* **Provided text**:
There is a long way to go in the 2022 season, and we’re not (yet) glancing at a Wilson-less Seahawks team for clues as to how Geno Smith can help put up 48 points in one game, when Wilson seems to take about a month to do so. We are not ready to declare Carroll victorious in the court of public opinion or offer up some kind of hazard pay for Marshawn Lynch and the Legion of Boom. But we are going to start broadening the narrative beyond “his coach is bad” and wondering whether the push to get him in Denver was spearheaded by some of the same smoke and mirrors that led us to this place of utter disappointment Thursday.
At this point, there are two distinct possibilities:
One is that Wilson really is miscoached. That both Carroll and Hackett have, to some degree, failed him or are failing him now.
The other is that Wilson may have artfully underperformed with one of the best supporting casts in recent NFL history in Seattle, and is now doing so again in Denver, where, despite some critical injuries on offense, there is still a perfectly suitable offensive line and a set of skill-position players preferable to many other teams in the NFL.
After Thursday night, there are fewer people believing the former. Wilson should have known this could happen once he left the Pacific Northwest. Now, finally, it is up to him and him alone to show us what the truth is, and maybe even has been all along.

* **Data listing**:
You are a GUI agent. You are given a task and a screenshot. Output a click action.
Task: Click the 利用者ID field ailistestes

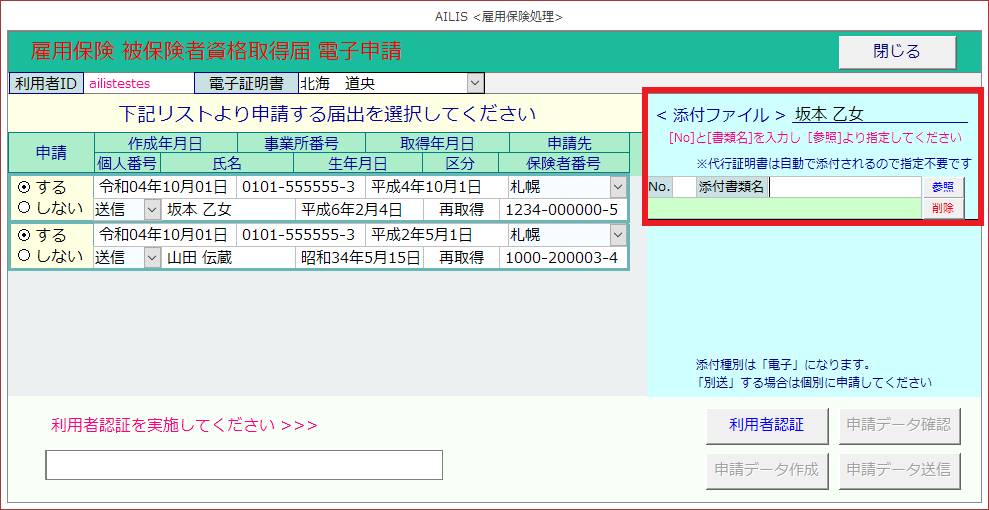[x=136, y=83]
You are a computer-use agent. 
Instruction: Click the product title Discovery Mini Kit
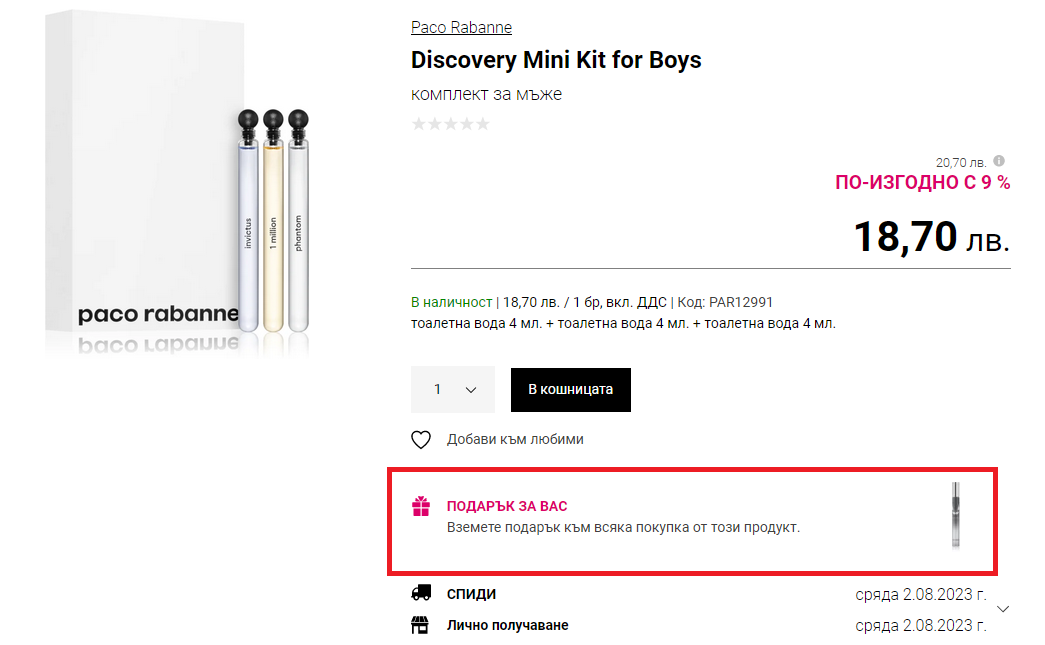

* **Your instructions**:
Name every individual person mentioned in the passage about Wilson, giving each name in the form the passage uses. The records have nothing to do with the passage about Wilson.

* **Task result**:
Wilson, Geno Smith, Carroll, Marshawn Lynch, Hackett